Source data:
■ ■ ■ ■ ■

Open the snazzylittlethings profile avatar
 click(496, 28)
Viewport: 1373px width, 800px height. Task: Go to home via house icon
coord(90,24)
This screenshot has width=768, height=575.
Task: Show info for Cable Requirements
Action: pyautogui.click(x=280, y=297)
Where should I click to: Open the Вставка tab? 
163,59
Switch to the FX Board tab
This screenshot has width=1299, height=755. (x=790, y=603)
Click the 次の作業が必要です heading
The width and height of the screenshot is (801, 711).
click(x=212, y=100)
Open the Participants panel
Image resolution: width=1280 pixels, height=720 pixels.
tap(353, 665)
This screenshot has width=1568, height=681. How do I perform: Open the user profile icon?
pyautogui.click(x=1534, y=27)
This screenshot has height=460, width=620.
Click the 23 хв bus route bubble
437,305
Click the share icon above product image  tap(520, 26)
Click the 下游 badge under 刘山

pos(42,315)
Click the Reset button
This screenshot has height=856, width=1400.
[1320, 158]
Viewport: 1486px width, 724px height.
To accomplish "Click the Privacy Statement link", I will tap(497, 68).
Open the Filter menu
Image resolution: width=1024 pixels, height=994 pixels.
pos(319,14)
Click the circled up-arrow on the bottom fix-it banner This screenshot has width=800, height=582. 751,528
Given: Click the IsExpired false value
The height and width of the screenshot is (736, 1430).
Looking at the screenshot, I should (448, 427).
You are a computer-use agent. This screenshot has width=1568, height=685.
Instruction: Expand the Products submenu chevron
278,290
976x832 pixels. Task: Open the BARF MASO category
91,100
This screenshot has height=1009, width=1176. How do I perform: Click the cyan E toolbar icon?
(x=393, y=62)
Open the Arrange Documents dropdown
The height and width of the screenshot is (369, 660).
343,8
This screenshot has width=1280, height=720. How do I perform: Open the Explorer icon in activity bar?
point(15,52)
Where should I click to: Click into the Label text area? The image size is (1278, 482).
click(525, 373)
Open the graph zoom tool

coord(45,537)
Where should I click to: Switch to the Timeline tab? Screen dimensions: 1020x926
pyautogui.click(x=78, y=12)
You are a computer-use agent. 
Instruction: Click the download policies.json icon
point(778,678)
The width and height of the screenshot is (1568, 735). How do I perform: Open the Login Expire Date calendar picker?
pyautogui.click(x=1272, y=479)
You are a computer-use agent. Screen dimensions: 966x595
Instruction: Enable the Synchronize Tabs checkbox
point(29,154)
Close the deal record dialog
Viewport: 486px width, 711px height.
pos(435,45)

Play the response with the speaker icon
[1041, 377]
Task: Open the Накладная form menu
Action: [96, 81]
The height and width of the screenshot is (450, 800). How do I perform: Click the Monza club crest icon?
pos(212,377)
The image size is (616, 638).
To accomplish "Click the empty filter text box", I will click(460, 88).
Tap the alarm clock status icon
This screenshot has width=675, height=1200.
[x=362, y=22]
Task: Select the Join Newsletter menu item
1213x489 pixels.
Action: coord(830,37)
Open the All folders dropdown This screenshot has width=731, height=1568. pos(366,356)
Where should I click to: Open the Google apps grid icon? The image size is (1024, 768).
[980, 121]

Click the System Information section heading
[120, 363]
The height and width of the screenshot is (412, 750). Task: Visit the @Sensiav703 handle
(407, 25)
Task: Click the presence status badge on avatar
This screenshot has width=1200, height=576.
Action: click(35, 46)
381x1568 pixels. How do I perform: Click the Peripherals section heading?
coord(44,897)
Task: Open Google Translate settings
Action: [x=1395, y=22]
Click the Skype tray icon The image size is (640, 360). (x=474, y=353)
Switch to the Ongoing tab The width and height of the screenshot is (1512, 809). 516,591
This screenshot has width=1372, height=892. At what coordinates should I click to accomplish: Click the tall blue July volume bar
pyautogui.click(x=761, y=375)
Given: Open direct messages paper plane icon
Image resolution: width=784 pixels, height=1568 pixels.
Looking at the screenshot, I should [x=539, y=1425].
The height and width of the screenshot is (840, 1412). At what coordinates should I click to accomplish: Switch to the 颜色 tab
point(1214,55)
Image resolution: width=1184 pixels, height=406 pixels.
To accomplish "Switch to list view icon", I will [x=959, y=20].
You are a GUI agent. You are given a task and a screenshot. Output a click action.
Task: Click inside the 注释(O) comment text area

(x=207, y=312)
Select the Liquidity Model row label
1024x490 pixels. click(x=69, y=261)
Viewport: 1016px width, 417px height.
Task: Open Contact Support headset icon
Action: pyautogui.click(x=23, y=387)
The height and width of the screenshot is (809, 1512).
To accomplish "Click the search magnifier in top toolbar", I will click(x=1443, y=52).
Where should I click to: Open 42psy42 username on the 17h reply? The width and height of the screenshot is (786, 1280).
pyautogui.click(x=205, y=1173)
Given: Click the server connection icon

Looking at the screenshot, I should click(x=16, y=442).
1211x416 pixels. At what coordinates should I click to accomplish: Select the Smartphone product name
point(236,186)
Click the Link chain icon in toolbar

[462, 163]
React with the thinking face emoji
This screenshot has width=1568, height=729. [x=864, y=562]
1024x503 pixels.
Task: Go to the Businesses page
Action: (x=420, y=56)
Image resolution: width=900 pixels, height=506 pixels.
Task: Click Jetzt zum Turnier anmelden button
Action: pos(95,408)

■ ■ ■ ■ ■

Written problem: Rewrite the listing from its first line through the line with "will tap(497, 68).", swapping "panel" for "sidebar" and leaving everything else the same.

Correct result:
Open the snazzylittlethings profile avatar
 click(496, 28)
Viewport: 1373px width, 800px height. Task: Go to home via house icon
coord(90,24)
This screenshot has width=768, height=575.
Task: Show info for Cable Requirements
Action: pyautogui.click(x=280, y=297)
Where should I click to: Open the Вставка tab? 
163,59
Switch to the FX Board tab
This screenshot has width=1299, height=755. (x=790, y=603)
Click the 次の作業が必要です heading
The width and height of the screenshot is (801, 711).
click(x=212, y=100)
Open the Participants sidebar
Image resolution: width=1280 pixels, height=720 pixels.
tap(353, 665)
This screenshot has width=1568, height=681. How do I perform: Open the user profile icon?
pyautogui.click(x=1534, y=27)
This screenshot has height=460, width=620.
Click the 23 хв bus route bubble
437,305
Click the share icon above product image  tap(520, 26)
Click the 下游 badge under 刘山

pos(42,315)
Click the Reset button
This screenshot has height=856, width=1400.
[1320, 158]
Viewport: 1486px width, 724px height.
To accomplish "Click the Privacy Statement link", I will tap(497, 68).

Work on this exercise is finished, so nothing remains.